§ **Task objective**:
Without any of the pictures, set down the data below exactly.

───── Records shown

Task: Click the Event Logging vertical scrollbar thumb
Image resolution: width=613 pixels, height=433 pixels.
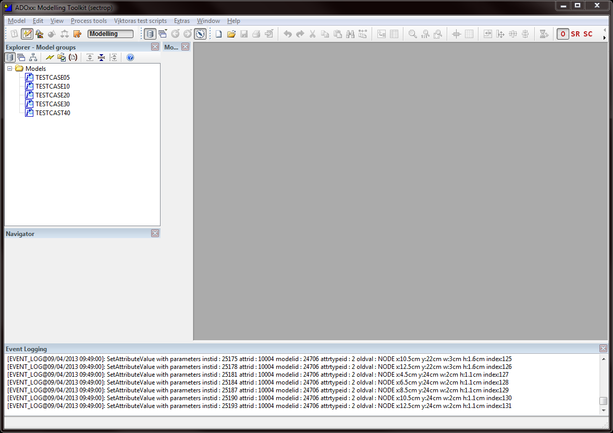Action: click(x=604, y=401)
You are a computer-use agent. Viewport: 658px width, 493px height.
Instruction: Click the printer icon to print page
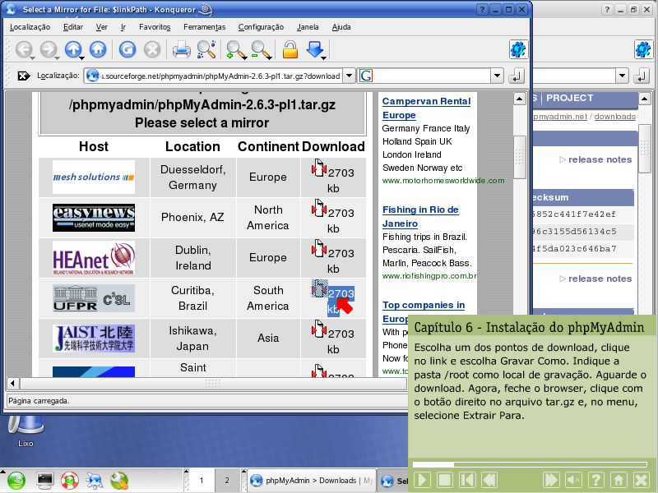pyautogui.click(x=181, y=50)
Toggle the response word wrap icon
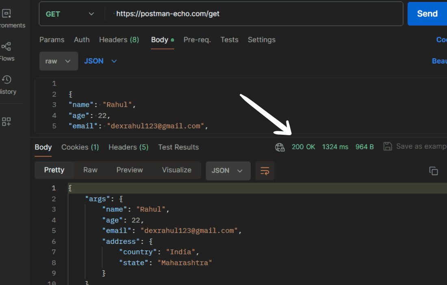 pyautogui.click(x=265, y=171)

──────────

§ **Answer section**:
Task: Click the Event Logging vertical scrollbar thumb
Image resolution: width=613 pixels, height=433 pixels.
Action: click(x=604, y=401)
You are a computer-use agent. Viewport: 658px width, 493px height.
Instruction: Click the printer icon to print page
pyautogui.click(x=181, y=50)
Toggle the response word wrap icon
 pyautogui.click(x=265, y=171)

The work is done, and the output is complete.